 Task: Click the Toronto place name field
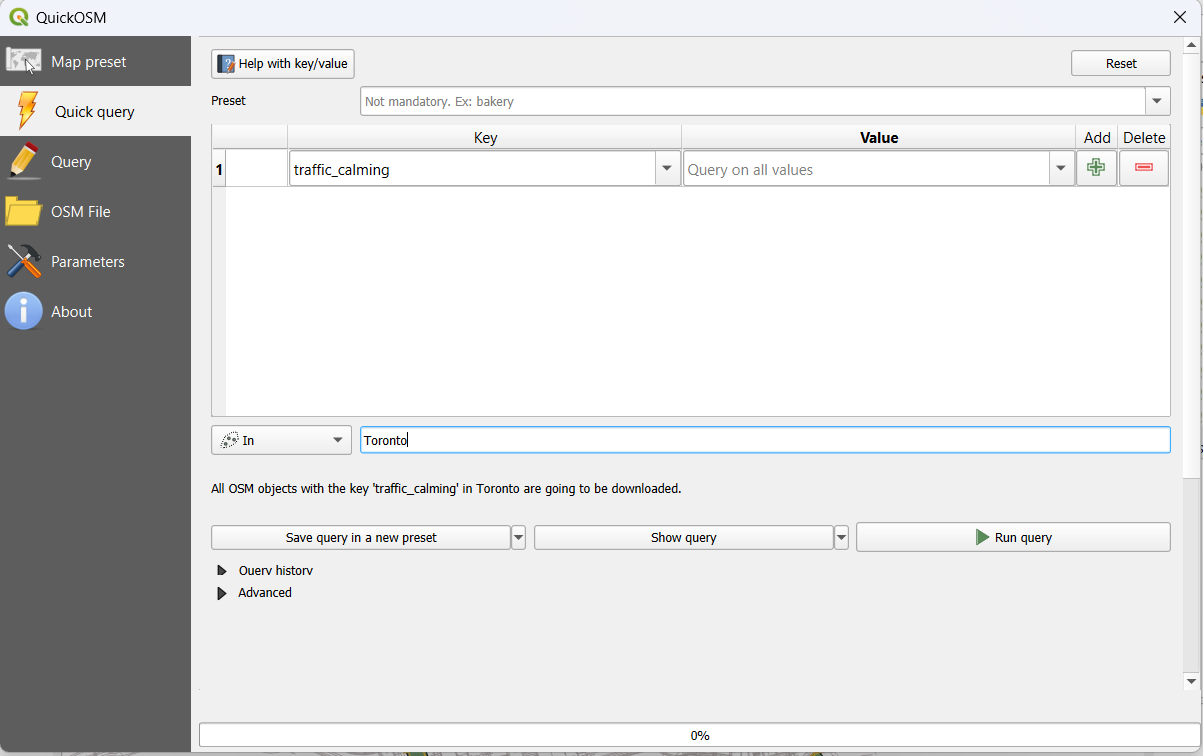pyautogui.click(x=764, y=440)
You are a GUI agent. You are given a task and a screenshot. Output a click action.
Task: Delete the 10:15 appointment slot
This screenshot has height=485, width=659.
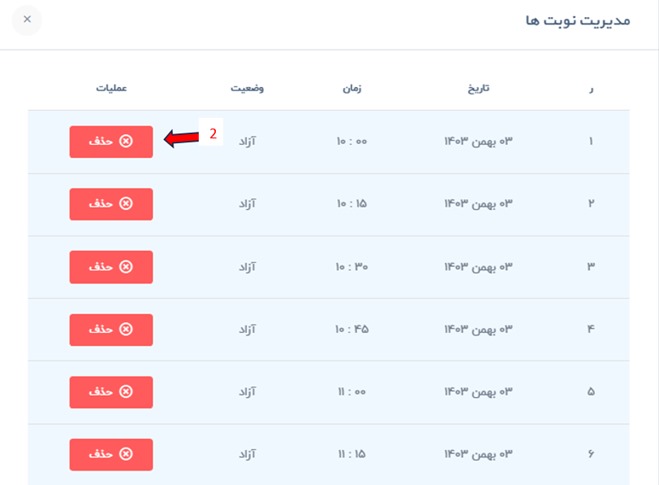point(111,204)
= = = =
* **PROBLEM TO WORK ON**
Exactly those lines that run from the line holding "Task: Delete the 10:15 appointment slot" to the end of the listing above, both included, are to be reproduced, with pictures left out.

* **ANSWER TO THIS TASK**
Task: Delete the 10:15 appointment slot
This screenshot has height=485, width=659.
point(111,204)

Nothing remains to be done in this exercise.